Sources: provider documentation, model cards on Hugging Face, and the MTEB leaderboard.[16][17][21][22][23]

The trend across 2023 to 2026 is clear: models keep growing in context length (512 to 32,000+ tokens), are increasingly built on decoder-only [LLM](/wiki/large_language_model) backbones, and almost universally support Matryoshka dimension truncation. Open-source models on the MTEB leaderboard now match or exceed the best proprietary APIs on most retrieval tasks.[21]

### Multimodal embeddings

[CLIP](/wiki/clip) (Contrastive Language-Image Pre-training), released by OpenAI in February 2021 in *Learning transferable visual models from natural language supervision*, is the canonical multimodal embedding model.[24] CLIP trains a vision encoder (a [Vision Transformer](/wiki/vision_transformer) or ResNet) and a text encoder (a Transformer) jointly on 400 million image-caption pairs scraped from the web with a contrastive objective: each image embedding should be close to its caption's embedding and far from the embeddings of every other caption in the batch.

+ + + + +

#### [WORK ITEM A]
According to the passage on embedding models, how many image-caption pairs was CLIP trained on?
#### [WORK ITEM B]
Quote the passage on embedding models word for word, starting at "[CLIP](/wiki/clip) (Contrastive Language-Image" and ending at "in the batch.".

[Dataset records]
+ + + + +

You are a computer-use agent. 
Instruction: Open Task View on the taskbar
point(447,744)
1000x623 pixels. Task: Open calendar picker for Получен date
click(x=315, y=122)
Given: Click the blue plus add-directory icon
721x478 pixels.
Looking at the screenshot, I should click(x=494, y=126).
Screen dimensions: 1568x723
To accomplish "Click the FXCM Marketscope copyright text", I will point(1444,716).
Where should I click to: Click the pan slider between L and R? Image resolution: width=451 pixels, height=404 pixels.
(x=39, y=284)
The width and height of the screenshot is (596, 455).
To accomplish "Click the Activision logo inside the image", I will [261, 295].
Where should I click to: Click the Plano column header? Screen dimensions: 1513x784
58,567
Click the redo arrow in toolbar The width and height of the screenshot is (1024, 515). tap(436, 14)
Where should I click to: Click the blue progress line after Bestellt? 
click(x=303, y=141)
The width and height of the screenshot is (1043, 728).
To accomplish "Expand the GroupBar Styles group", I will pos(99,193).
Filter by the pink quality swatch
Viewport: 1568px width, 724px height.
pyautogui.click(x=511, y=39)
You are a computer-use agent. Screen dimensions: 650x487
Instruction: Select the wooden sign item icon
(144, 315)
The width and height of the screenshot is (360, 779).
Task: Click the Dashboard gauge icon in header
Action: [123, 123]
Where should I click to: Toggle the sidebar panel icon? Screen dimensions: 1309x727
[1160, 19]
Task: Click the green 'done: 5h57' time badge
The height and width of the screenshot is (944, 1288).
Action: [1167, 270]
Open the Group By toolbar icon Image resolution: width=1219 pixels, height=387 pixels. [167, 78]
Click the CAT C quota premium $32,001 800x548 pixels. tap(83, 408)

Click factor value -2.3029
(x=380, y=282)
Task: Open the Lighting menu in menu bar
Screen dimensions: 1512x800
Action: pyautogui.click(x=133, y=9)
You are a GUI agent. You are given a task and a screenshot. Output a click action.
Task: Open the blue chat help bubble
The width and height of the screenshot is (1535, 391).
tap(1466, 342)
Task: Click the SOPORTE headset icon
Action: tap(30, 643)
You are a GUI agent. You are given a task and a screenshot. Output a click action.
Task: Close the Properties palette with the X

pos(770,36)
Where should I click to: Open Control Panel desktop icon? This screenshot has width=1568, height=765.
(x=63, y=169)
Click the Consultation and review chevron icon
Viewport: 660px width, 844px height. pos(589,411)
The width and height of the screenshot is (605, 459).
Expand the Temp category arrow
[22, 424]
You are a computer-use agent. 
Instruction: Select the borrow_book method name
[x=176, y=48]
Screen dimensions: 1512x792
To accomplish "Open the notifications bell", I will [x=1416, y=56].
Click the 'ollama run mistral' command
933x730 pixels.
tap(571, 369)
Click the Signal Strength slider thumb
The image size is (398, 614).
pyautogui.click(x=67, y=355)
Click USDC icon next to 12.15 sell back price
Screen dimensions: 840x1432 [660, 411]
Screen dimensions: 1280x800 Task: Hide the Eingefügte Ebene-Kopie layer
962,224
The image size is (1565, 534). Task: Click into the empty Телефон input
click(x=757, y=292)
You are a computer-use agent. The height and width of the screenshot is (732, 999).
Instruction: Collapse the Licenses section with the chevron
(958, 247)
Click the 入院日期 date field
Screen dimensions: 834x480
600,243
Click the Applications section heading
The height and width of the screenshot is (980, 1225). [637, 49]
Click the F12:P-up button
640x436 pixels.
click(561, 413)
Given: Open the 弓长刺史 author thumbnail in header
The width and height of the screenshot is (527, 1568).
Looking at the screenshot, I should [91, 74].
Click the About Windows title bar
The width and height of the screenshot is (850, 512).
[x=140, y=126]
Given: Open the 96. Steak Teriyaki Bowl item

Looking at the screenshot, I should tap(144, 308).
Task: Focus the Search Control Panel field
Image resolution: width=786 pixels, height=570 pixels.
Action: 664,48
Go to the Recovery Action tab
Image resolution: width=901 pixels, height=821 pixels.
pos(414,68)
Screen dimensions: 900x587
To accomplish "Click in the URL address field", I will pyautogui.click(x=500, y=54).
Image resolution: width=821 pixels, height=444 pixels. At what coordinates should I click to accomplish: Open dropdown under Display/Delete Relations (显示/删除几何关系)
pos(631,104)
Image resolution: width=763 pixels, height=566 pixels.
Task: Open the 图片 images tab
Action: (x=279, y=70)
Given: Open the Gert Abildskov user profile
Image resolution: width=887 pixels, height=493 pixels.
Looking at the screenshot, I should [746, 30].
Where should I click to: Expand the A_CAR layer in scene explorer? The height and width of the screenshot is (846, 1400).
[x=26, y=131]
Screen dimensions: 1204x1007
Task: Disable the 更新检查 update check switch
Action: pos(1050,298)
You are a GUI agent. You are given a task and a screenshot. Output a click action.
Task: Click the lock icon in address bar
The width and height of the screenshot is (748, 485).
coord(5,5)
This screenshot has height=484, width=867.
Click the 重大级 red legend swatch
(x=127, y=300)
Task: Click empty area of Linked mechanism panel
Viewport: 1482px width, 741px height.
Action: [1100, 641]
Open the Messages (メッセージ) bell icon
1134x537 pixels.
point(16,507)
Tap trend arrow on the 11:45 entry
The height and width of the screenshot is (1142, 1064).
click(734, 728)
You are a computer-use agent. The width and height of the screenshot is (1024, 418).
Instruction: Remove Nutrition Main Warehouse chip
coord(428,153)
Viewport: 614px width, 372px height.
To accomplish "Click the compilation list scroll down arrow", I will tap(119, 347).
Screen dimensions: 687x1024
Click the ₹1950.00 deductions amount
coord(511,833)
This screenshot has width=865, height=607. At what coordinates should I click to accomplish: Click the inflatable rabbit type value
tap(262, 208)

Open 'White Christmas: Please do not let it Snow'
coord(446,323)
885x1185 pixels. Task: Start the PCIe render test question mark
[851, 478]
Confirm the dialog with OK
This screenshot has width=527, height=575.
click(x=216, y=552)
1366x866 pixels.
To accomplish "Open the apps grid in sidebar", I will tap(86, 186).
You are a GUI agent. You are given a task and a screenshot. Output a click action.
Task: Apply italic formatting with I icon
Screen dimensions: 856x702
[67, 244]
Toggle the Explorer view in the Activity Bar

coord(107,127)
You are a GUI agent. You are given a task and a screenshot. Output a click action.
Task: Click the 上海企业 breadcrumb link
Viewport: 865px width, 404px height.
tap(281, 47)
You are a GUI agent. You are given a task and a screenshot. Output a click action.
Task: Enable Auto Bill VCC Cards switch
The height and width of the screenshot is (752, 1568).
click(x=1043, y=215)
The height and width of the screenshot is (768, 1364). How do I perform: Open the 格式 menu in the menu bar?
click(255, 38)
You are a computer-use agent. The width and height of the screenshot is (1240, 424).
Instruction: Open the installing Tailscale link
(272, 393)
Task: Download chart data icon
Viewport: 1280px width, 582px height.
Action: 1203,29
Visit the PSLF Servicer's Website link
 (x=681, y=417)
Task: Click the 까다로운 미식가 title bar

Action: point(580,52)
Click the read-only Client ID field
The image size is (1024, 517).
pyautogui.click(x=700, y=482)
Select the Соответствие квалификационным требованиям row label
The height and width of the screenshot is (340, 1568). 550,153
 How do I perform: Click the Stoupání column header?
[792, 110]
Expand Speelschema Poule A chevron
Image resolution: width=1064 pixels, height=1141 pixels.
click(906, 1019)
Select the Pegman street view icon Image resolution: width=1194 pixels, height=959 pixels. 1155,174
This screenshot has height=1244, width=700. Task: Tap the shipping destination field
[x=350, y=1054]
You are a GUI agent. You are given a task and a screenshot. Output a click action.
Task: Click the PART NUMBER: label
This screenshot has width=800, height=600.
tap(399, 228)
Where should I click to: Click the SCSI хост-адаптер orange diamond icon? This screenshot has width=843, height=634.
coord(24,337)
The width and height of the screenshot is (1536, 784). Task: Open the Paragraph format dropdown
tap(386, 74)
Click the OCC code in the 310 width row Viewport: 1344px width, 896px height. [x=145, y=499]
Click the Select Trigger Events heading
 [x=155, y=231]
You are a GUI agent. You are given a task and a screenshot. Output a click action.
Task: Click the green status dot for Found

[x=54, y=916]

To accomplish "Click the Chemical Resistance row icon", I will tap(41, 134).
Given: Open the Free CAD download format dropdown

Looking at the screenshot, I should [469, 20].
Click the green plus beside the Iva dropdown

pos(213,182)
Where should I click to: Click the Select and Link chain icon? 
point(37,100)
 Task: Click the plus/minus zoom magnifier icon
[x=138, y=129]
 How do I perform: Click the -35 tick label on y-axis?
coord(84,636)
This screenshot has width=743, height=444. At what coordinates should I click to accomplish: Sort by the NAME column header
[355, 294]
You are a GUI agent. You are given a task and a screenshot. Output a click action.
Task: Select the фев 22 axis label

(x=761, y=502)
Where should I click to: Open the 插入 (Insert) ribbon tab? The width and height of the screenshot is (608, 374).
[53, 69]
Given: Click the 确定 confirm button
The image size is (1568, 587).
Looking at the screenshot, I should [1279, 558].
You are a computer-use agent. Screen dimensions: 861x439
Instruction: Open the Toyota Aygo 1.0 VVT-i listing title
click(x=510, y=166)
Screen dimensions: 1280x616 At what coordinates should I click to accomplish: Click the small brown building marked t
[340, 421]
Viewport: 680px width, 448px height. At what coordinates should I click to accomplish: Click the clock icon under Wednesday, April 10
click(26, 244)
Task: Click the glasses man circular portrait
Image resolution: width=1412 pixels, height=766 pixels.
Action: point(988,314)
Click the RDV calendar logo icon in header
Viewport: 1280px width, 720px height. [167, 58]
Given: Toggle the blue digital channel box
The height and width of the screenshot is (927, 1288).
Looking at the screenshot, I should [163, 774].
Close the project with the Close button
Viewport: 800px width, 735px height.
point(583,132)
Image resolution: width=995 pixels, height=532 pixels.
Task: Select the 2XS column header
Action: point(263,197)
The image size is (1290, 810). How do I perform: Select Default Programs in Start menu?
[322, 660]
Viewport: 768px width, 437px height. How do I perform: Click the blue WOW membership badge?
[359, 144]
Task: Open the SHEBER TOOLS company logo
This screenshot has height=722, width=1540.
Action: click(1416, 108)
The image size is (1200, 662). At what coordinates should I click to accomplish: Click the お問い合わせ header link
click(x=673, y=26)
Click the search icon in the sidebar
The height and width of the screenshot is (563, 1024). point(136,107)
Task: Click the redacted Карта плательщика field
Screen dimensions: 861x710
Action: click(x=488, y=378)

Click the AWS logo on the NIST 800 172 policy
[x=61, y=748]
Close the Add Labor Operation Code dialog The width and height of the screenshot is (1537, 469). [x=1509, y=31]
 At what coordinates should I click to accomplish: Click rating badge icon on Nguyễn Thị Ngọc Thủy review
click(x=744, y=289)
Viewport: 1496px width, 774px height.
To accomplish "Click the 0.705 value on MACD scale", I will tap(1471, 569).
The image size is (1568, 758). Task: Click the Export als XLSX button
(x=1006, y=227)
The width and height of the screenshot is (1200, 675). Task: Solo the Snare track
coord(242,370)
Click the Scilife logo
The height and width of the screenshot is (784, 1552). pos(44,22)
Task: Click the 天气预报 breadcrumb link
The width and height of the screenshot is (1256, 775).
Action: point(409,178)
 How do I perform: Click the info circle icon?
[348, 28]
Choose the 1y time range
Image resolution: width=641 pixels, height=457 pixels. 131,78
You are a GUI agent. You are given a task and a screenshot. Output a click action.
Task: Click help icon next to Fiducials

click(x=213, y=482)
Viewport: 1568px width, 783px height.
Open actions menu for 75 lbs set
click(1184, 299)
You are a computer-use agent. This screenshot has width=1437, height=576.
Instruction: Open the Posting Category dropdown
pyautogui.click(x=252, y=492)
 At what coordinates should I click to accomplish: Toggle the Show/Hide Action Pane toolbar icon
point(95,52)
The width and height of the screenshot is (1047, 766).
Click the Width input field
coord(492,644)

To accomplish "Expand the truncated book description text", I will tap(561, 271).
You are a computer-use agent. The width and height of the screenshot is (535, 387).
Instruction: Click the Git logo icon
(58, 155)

+ + + + +

#### [TASK RESPONSE A]
CLIP was trained on 400 million image-caption pairs scraped from the web.

#### [TASK RESPONSE B]
[CLIP](/wiki/clip) (Contrastive Language-Image Pre-training), released by OpenAI in February 2021 in *Learning transferable visual models from natural language supervision*, is the canonical multimodal embedding model.[24] CLIP trains a vision encoder (a [Vision Transformer](/wiki/vision_transformer) or ResNet) and a text encoder (a Transformer) jointly on 400 million image-caption pairs scraped from the web with a contrastive objective: each image embedding should be close to its caption's embedding and far from the embeddings of every other caption in the batch.